[[ Provided text open ]]

Stop sacrificing young lives at an altar of drug dogma
Author - DAVID CALDICOTT
DECEMBER 11, 2018
I am the very proud father of some very naughty children, and I would happily walk through fire for them. I am also an emergency consultant with an interest in illicit drug overdoses and, by obvious extension, how to reduce them. This year, I was proud to be part of an extraordinary coalition of individuals who conducted Australia’s first government-sanctioned pilot pill test in the ACT.
Since the death of yet another young man at a music festival this weekend, from a presumed overdose, it is in this latter capacity that I have been asked, on several occasions now, “How do you feel about another festival death in NSW?”. He has a name: Callum Brosnan.
I suspect that those asking the question were looking for a more indignant response, more fury, voiced in an Irish way. I’m sorry to disappoint, but the anger — while still present — has been supplanted by something else. It’s more of a deep melancholy that I feel, verging on saudade — a Portuguese word that expresses longing for a different state.
Put aside the politics, put aside the policy debates. A young man is dead before his time. Allow the tragedy of that to sink in. Allow yourself, for one terrible moment, to let that wash over you, as if it were happening to your loved ones. And now tell me what you wouldn’t do, how far you wouldn’t go, to stop that happening to your family.
This is the perimeter around which I perpetually hover. I am the man who rings you to tell you that your child or partner is in our department, and that they are unwell, and that you need to come into hospital — right now. I am the man who will hold your hand if you need me to, and tell you that I am sorry, but I am uncertain as to how all of this will all pan out.
I am the man who will agree with you that you never suspected that your loved one, my patient, was in the slightest bit interested in using drugs. Every time I do this, part of me breaks, and I rush home to hold my own a little tighter.
Australia’s National Drug Strategy supposedly is based on the three pillars of demand reduction, supply reduction and harm reduction, but it is effectively a one-legged milking stool. Research conducted by the agents tasked with implementing drugs policy shows that the lion’s share of the money we spend on drugs policy goes into prohibition.

[[ Provided text closed ]]

- **Problems to solve**:
1/ According to the opinion piece on drug policy, in which territory did Australia's first government-sanctioned pilot pill test take place?
2/ Rewrite the passage of the opinion piece on drug policy that begins at the words "This is the" and stops after "all pan out.", swapping "hospital" for "the emergency department".
3/ Write the next part of the opinion piece on drug policy, picking up after its final sentence.

[[ Data provided open ]]

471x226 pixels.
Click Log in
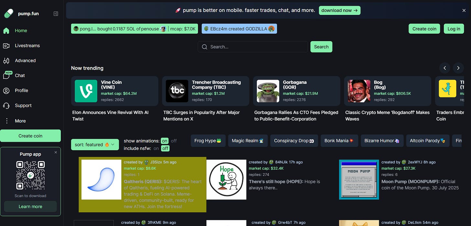(454, 28)
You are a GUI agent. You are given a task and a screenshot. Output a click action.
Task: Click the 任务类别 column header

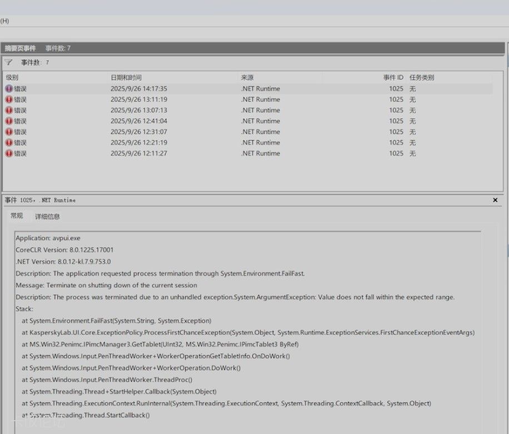[422, 78]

[[ Data provided closed ]]

- **Written responses**:
1/ The ACT.

2/
This is the perimeter around which I perpetually hover. I am the man who rings you to tell you that your child or partner is in our department, and that they are unwell, and that you need to come into the emergency department — right now. I am the man who will hold your hand if you need me to, and tell you that I am sorry, but I am uncertain as to how all of this will all pan out.

3/
There is no requirement for the recipients of this money to demonstrate the effectiveness of this expenditure, or any evidence that this vast expenditure on the taxpayer’s dime is reaping any dividends.
We are not without evidence to guide us from around the world. In the early 2000s, Portugal was in a worse place than where Australia is now. By flipping expenditure on drugs policy to shift the focus to health outcomes, Portugal now has a drug-related death rate 10 times lower than Australia’s. Portugal’s prime minister at the time was Antonio Guterres, now the secretary-general of the UN. As the world turns a corner in global drugs policy, the memo seems to have missed Australia’s inbox.
I find my role as a parent now encroaching on opinions as a researcher, and my heart breaks for the parents and loved ones of yet another curious, bright, naughty kid who was unlucky enough to eat the wrong thing at the wrong time. Increasingly, I think of my own, and how it would make me feel if I were in that place.
How would I cope with the loss of one of my own, in the knowledge that society has not implemented everything that it could to ensure the tragedy could be avoided? That some in society might think that it “serves them right”, dabbling with infractions of the law. Really? Death as a “learning outcome”?
I don’t think I would be interested in platitudes or ridiculous generalisations about “the message” our approach to drugs sends to kids. I don’t think I’d be content with elected representatives ignoring proven approaches because of concerns about something as trivial as their popularity. Leadership requires bravery and wit, and whatever it is we’re seeing from politicians on drugs policy, it’s neither courageous nor clever.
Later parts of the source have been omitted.